START MATERIAL SUPPLIED
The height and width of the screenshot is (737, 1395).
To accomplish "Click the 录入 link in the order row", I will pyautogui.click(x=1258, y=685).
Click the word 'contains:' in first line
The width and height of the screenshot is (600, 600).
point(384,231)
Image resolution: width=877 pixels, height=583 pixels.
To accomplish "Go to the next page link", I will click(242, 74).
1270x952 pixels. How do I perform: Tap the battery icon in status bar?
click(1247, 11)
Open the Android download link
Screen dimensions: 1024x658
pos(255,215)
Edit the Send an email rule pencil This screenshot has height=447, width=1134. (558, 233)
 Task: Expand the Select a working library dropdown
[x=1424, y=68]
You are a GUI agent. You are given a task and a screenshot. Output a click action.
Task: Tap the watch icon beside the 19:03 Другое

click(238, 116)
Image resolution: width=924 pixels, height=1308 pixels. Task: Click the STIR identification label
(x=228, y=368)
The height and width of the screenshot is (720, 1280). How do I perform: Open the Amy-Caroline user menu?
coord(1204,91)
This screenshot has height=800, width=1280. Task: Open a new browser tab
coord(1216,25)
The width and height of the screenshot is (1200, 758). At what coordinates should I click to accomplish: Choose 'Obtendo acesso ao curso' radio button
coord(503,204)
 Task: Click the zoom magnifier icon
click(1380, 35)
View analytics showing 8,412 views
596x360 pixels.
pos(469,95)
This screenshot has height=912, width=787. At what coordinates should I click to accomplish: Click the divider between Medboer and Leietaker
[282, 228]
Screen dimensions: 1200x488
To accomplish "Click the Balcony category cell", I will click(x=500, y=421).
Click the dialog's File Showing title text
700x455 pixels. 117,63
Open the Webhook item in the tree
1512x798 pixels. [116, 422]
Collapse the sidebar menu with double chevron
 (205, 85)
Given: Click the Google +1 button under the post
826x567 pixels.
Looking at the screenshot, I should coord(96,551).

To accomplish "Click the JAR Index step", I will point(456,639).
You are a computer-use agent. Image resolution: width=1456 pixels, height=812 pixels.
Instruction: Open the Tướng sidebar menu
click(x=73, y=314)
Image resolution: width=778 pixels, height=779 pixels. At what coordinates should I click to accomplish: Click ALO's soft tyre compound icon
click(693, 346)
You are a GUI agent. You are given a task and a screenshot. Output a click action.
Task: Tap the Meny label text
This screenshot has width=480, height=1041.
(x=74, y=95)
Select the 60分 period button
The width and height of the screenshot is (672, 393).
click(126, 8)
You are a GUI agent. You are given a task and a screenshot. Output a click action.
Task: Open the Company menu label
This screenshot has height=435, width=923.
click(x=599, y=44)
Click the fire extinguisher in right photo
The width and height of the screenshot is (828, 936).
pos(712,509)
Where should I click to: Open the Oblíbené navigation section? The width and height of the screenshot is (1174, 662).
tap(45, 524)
END MATERIAL SUPPLIED
EXERCISE PROMPT ->
Every line above should be duplicated exactly as it stands.

EXERCISE SOLUTION ->
The height and width of the screenshot is (737, 1395).
To accomplish "Click the 录入 link in the order row", I will pyautogui.click(x=1258, y=685).
Click the word 'contains:' in first line
The width and height of the screenshot is (600, 600).
point(384,231)
Image resolution: width=877 pixels, height=583 pixels.
To accomplish "Go to the next page link", I will click(242, 74).
1270x952 pixels. How do I perform: Tap the battery icon in status bar?
click(1247, 11)
Open the Android download link
Screen dimensions: 1024x658
pos(255,215)
Edit the Send an email rule pencil This screenshot has height=447, width=1134. (558, 233)
 Task: Expand the Select a working library dropdown
[x=1424, y=68]
You are a GUI agent. You are given a task and a screenshot. Output a click action.
Task: Tap the watch icon beside the 19:03 Другое

click(238, 116)
Image resolution: width=924 pixels, height=1308 pixels. Task: Click the STIR identification label
(x=228, y=368)
The height and width of the screenshot is (720, 1280). How do I perform: Open the Amy-Caroline user menu?
coord(1204,91)
This screenshot has height=800, width=1280. Task: Open a new browser tab
coord(1216,25)
The width and height of the screenshot is (1200, 758). At what coordinates should I click to accomplish: Choose 'Obtendo acesso ao curso' radio button
coord(503,204)
 Task: Click the zoom magnifier icon
click(1380, 35)
View analytics showing 8,412 views
596x360 pixels.
pos(469,95)
This screenshot has height=912, width=787. At what coordinates should I click to accomplish: Click the divider between Medboer and Leietaker
[282, 228]
Screen dimensions: 1200x488
To accomplish "Click the Balcony category cell", I will click(x=500, y=421).
Click the dialog's File Showing title text
700x455 pixels. 117,63
Open the Webhook item in the tree
1512x798 pixels. [116, 422]
Collapse the sidebar menu with double chevron
 (205, 85)
Given: Click the Google +1 button under the post
826x567 pixels.
Looking at the screenshot, I should coord(96,551).

To accomplish "Click the JAR Index step", I will point(456,639).
You are a computer-use agent. Image resolution: width=1456 pixels, height=812 pixels.
Instruction: Open the Tướng sidebar menu
click(x=73, y=314)
Image resolution: width=778 pixels, height=779 pixels. At what coordinates should I click to accomplish: Click ALO's soft tyre compound icon
click(693, 346)
You are a GUI agent. You are given a task and a screenshot. Output a click action.
Task: Tap the Meny label text
This screenshot has width=480, height=1041.
(x=74, y=95)
Select the 60分 period button
The width and height of the screenshot is (672, 393).
click(126, 8)
You are a GUI agent. You are given a task and a screenshot. Output a click action.
Task: Open the Company menu label
This screenshot has height=435, width=923.
click(x=599, y=44)
Click the fire extinguisher in right photo
The width and height of the screenshot is (828, 936).
pos(712,509)
Where should I click to: Open the Oblíbené navigation section? The width and height of the screenshot is (1174, 662).
tap(45, 524)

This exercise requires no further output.